PAGE EXCERPT -
_ _ _ _ _ _ _
In the last two decades, Reformed theologians have begun to talk about the beatific vision in hand with deification and participation in God.[12] Michael Horton, for example, concludes an edited volume in Reformed dogmatics saying, “in Reformed theology, deification and the beatific vision converge in the glorification-resurrection that leads us into God’s Sabbath rest.”[13] Whereas modern Reformed theologians were once almost universally leery of deification, today one increasingly finds it affirmed as a distinct doctrinal locus within their systematic theologies.[14] Four developments in scholarship lie behind this shift.
_ _ _ _ _ _ _
WRITTEN REQUEST A - Print everything from "In the last" down to "behind this shift." in the passage on Reformed theology.
The entries have no connection to the passage on Reformed theology.
_ _ _ _ _ _ _
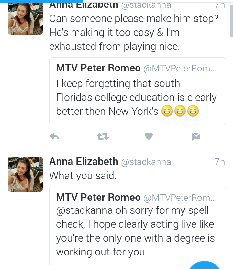This screenshot has width=233, height=269.
Task: Open the quoted 'sorry for my spell check' tweet
Action: 137,226
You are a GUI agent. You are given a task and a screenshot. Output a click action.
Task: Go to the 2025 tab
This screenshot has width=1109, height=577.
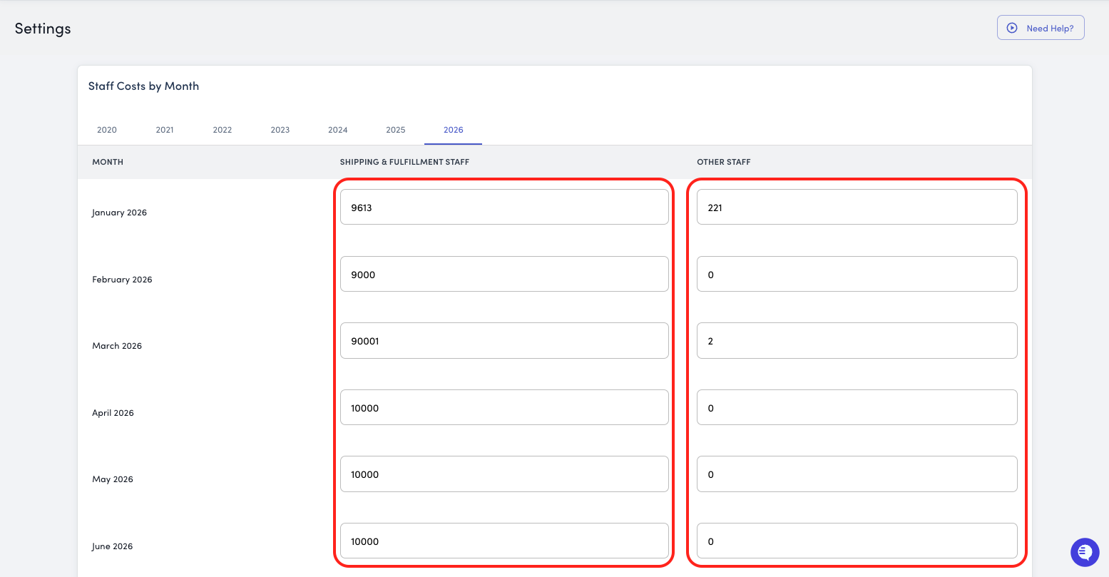coord(396,130)
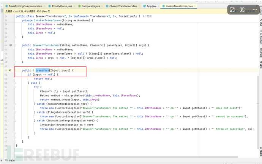This screenshot has width=262, height=164.
Task: Click the highlighted transform method name
Action: click(x=43, y=70)
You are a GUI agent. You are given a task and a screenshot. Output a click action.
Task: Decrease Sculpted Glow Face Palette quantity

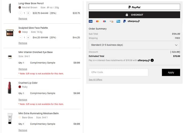click(20, 38)
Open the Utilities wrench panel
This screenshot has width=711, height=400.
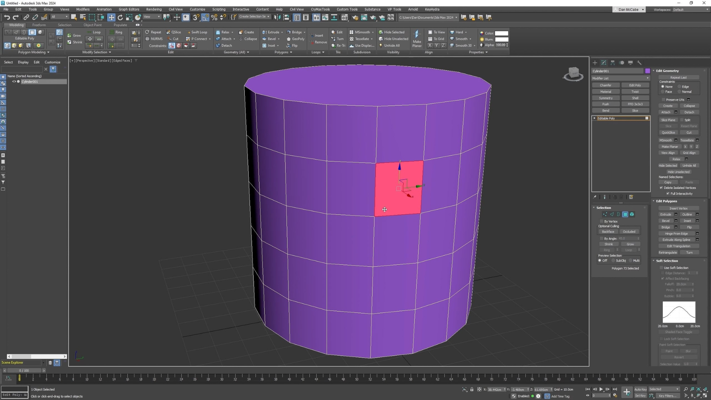(639, 63)
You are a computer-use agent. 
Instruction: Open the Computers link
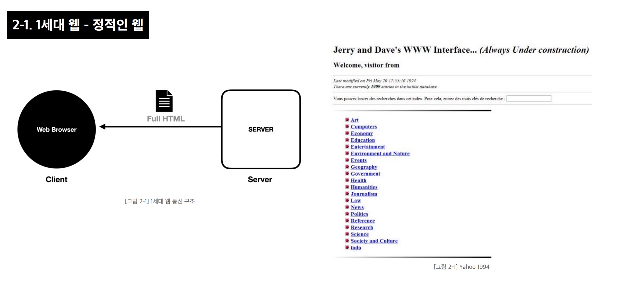[x=364, y=127]
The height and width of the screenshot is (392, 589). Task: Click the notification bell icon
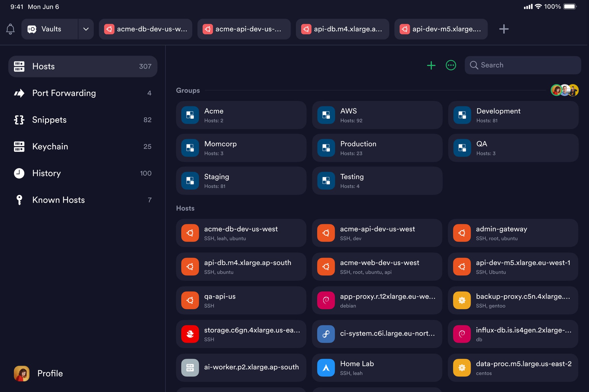(x=10, y=29)
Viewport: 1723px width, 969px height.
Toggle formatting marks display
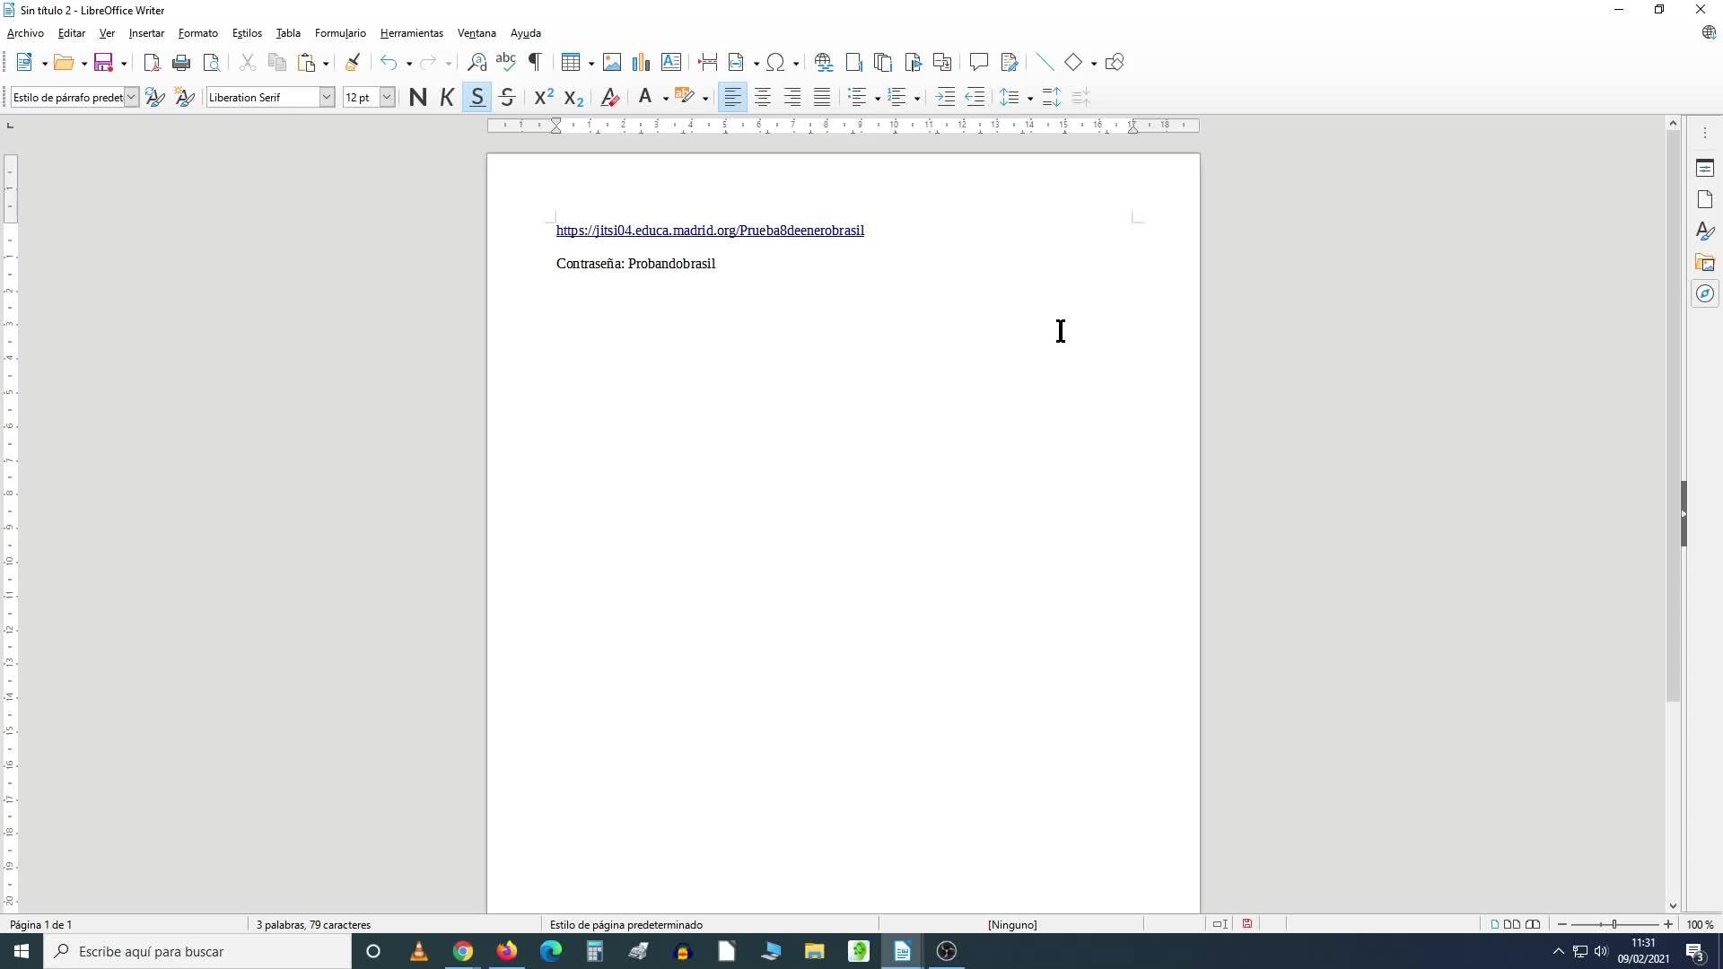tap(535, 63)
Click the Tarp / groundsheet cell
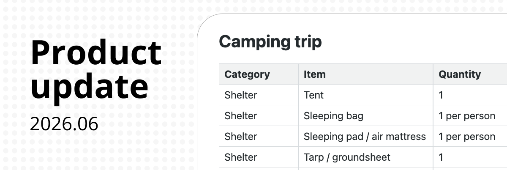This screenshot has width=507, height=170. pyautogui.click(x=365, y=157)
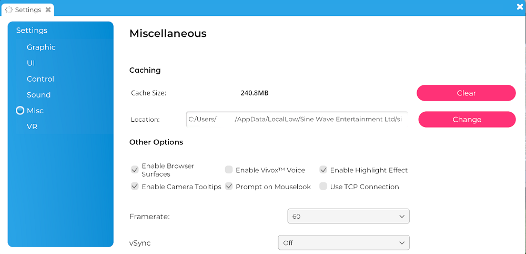Go to the VR settings section
Image resolution: width=526 pixels, height=254 pixels.
(x=32, y=126)

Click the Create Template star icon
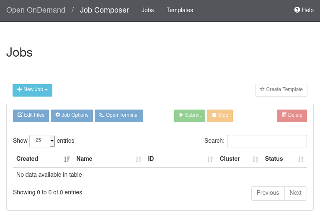pyautogui.click(x=262, y=89)
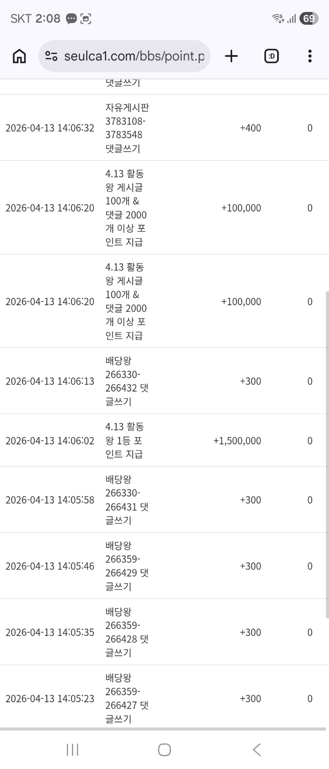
_ _ _ _ _ _ _
WRITTEN REQUEST B - Turn the entries, from the line containing "Open the Utilities wrench panel" down to the end of the entries, into a Markdown table with the columns n and Line, where n is the row number and Line holds the line, skipping blank lines. Leave the pictures out of the table.

FINISHED ANSWER A -
In the last two decades, Reformed theologians have begun to talk about the beatific vision in hand with deification and participation in God.[12] Michael Horton, for example, concludes an edited volume in Reformed dogmatics saying, “in Reformed theology, deification and the beatific vision converge in the glorification-resurrection that leads us into God’s Sabbath rest.”[13] Whereas modern Reformed theologians were once almost universally leery of deification, today one increasingly finds it affirmed as a distinct doctrinal locus within their systematic theologies.[14] Four developments in scholarship lie behind this shift.

FINISHED ANSWER B -
| n | Line |
|---|---|
| 1 | Open the Utilities wrench panel |
| 2 | This screenshot has width=711, height=400. |
| 3 | (639, 63) |
| 4 | You are a computer-use agent.  |
| 5 | Instruction: Open the Computers link |
| 6 | [x=364, y=127] |
| 7 | The height and width of the screenshot is (392, 589). Task: Click the notification bell icon |
| 8 | (x=10, y=29) |
| 9 | Viewport: 1723px width, 969px height. |
| 10 | Toggle formatting marks display |
| 11 | tap(535, 63) |
| 12 | Click the Tarp / groundsheet cell |
| 13 | This screenshot has width=507, height=170. pyautogui.click(x=365, y=157) |
| 14 | Go to the VR settings section |
| 15 | Image resolution: width=526 pixels, height=254 pixels. |
| 16 | (x=32, y=126) |
| 17 | Click the Create Template star icon |
| 18 | pyautogui.click(x=262, y=89) |